少額投資非課税制度「NISA」は、年間120万円を限度に株式や投資信託を買うことができる制度です。

購入後5年間にわたって、この間に受け取った配当金や分配金、売却益にかかる約20%の税金が非課税になるのが最大の特徴です。

一般の投資では利益の20%に課税されるので、それが丸々浮くことになり大変お得。しかも非課税なためNISA口座は確定申告不要というメリットもあります。

さらに、いつでも好きなときに売却して現金化できるので、途中で大きく値上がりしたら、その時点で利益を確定させることも可能です。

ただし、購入した投資信託や株が値を下げて損失が出た場合でも、損益通算が出来ない点には注意が必要です。

続けることで老後資産形成に役立つiDeCo

個人型確定拠出年金「iDeCo」は公的年金に上乗せして老後の生活資金を確保する目的でつくられた制度です。

短期勝負でいつでも引き出せるNISAとは異なり、こちらは、60歳まで換金できないといった不便さはあるものの、老後資金に手を付けないという前提ならこちらの方がメリットは大きいと言えるでしょう。

たとえば、NISAは運用益が非課税である点がメリットですが、iDeCoの場合は加入すると節税所得税・住民税)になり、運用して得た利益も非課税。

しかも、60歳過ぎて換金した場合も年金扱いになるので控除が受けられるといった具合に3度おいしい思いができます。

もちろん、投資なので元本割れが生じることもありますが、この節税分で確実に利益を上げられるため目減り分をカバーすることも十分可能。

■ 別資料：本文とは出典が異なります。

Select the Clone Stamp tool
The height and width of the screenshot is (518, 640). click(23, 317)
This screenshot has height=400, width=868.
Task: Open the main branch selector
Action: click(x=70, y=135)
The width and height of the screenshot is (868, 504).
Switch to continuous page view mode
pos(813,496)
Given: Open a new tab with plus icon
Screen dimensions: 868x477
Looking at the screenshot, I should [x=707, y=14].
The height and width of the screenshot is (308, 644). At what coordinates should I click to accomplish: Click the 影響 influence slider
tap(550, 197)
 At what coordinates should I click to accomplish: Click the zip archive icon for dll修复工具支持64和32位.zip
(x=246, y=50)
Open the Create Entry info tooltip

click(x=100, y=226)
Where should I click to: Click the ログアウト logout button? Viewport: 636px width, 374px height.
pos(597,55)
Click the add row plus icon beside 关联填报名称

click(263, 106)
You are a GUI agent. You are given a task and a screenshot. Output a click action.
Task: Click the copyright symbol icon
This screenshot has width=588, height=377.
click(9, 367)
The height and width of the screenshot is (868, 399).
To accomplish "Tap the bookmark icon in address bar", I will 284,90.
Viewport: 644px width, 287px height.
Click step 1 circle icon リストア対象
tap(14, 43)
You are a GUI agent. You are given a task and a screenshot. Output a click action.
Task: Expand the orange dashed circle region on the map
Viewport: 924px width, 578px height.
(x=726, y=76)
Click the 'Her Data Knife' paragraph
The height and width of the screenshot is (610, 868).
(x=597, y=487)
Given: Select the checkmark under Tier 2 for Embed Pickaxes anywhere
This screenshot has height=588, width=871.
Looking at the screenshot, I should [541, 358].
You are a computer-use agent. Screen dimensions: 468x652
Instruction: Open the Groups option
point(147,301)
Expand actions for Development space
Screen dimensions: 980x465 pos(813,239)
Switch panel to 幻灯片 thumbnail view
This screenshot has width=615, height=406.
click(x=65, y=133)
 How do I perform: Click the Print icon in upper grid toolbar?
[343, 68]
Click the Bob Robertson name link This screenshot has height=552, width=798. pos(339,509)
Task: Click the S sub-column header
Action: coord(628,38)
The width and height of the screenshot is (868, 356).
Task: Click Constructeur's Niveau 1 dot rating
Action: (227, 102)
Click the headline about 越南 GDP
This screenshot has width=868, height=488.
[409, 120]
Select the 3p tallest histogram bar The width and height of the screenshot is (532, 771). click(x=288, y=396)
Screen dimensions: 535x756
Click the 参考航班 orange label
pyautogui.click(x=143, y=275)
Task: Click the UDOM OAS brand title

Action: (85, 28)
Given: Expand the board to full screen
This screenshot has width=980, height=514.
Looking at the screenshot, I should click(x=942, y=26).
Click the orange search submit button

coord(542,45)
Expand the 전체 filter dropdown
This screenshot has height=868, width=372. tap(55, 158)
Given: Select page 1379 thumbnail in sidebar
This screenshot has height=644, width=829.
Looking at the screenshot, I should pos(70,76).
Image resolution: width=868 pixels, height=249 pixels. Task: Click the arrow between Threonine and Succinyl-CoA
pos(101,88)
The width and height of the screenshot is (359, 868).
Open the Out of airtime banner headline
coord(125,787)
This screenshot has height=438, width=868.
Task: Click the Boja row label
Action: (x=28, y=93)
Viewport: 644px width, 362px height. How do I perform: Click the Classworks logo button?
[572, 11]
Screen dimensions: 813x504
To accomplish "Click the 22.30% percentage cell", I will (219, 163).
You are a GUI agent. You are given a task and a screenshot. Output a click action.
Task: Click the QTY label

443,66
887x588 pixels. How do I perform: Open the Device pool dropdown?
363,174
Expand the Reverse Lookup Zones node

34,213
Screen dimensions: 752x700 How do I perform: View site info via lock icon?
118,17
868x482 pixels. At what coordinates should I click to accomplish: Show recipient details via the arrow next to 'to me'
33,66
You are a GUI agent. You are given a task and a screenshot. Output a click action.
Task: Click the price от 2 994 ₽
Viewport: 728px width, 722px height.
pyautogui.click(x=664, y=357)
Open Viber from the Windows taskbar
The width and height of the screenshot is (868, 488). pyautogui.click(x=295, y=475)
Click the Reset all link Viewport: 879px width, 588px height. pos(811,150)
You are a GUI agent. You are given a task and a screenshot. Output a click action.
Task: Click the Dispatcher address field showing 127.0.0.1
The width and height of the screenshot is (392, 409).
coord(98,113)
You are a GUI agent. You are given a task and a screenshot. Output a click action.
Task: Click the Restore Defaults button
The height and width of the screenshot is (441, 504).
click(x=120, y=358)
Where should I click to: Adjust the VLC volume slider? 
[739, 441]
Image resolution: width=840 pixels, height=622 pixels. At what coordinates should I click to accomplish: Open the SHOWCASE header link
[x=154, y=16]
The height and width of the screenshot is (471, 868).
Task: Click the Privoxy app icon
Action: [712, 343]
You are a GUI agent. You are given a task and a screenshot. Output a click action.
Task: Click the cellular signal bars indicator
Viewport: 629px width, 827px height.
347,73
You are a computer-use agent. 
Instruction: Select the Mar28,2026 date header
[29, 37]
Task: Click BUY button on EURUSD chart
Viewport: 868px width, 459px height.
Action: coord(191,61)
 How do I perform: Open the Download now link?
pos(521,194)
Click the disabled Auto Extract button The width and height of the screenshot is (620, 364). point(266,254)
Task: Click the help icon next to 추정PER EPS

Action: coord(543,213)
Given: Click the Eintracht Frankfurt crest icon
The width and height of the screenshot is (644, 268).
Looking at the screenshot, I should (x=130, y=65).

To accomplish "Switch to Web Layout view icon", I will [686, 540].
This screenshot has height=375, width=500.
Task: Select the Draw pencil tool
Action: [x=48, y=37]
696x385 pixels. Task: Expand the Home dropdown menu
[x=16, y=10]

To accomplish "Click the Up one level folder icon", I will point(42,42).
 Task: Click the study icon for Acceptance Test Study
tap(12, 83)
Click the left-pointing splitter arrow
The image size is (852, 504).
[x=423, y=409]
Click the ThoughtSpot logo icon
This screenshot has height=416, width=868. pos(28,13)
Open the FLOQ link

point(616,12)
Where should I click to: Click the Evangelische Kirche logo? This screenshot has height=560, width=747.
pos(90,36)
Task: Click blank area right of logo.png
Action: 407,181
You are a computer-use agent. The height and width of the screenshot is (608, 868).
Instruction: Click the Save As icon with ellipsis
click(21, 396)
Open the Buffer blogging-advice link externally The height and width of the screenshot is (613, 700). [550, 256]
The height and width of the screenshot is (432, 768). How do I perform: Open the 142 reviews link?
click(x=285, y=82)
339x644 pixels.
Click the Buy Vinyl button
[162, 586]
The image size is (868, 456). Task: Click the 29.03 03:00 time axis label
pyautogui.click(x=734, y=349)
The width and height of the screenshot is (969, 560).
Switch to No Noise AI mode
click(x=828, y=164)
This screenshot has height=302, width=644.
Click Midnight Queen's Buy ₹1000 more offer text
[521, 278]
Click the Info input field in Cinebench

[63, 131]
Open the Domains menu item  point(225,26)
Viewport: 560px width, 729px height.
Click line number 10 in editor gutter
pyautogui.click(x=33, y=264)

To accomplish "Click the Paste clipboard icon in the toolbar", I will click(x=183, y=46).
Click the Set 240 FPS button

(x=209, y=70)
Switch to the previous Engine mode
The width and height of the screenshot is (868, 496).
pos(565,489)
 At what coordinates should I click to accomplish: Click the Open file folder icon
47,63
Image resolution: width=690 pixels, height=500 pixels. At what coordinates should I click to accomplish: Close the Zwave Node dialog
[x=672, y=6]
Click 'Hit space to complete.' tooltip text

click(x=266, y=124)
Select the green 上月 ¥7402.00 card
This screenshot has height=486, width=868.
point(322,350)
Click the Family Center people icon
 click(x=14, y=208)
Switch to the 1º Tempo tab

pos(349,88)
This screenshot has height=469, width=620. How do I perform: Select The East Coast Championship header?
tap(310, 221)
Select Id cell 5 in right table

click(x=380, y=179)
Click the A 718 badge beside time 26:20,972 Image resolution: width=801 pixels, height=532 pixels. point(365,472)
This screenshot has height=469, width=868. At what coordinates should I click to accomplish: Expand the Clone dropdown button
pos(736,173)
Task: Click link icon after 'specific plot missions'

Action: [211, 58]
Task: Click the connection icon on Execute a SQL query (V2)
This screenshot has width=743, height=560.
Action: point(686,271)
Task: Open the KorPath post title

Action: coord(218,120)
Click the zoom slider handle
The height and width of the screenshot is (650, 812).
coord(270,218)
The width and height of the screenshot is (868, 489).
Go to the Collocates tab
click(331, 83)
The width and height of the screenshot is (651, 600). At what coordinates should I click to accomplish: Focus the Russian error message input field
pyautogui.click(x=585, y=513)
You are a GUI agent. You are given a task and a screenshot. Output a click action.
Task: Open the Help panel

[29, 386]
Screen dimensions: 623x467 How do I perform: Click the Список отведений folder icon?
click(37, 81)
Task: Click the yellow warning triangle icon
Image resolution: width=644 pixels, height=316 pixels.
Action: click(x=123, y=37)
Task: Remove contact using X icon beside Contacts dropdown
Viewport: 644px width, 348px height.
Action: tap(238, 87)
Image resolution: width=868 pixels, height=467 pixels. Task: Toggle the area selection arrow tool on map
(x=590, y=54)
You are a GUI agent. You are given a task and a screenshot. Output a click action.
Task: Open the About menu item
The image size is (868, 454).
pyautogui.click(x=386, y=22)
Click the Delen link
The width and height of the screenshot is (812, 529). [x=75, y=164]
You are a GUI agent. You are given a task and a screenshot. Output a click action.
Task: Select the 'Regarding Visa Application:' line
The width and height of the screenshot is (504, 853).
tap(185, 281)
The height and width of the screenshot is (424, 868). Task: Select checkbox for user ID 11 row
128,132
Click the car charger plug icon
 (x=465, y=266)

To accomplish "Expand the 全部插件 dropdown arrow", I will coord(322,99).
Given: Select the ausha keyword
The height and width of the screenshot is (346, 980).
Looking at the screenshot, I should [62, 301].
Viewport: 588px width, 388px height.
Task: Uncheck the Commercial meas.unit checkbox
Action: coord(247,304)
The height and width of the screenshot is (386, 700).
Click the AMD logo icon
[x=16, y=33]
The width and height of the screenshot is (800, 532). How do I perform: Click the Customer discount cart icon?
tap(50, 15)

これに対し、元本割れが生じたらそれきりのNISAとはここが大きく違います。

しかもiDeCoは、毎月5,000円の拠出金から投資できるので誰にでも始めやすいのが特徴です。掛け金の限度額は職業などで異なりますが、最高で毎月68,000円(年間816,000円)まで拠出できるため節税メリットは非常に大きいと言えます。

もちろん掛け金はすべて所得控除の対象。老後のための資産形成を確実に図るなら、iDeCoに分があると言えるでしょう。

いずれにしても、できるだけ早いうちに始め、長く続けるのがiDeCoでお金を増やす秘訣です。

「貯蓄から投資へ」を促すiDeCoとNISA

冒頭でも述べた通り、もはや預金ではお金を増やすことができない時代が到来しています。

そこで、国も「貯蓄から投資へ」をスローガンに、より効率的なお金の生かし方・育て方を国民に普及しようと、近年になって投資を促す税制優遇措置をいくつも打ち出し始めているのが現状です。

その政策として代表的なものがiDeCoとNISAであり、どちらも資産形成を図るうえでとても役に立つ投資ですが、それぞれの違いをよく理解したうえで自分に合ったものを選びましょう。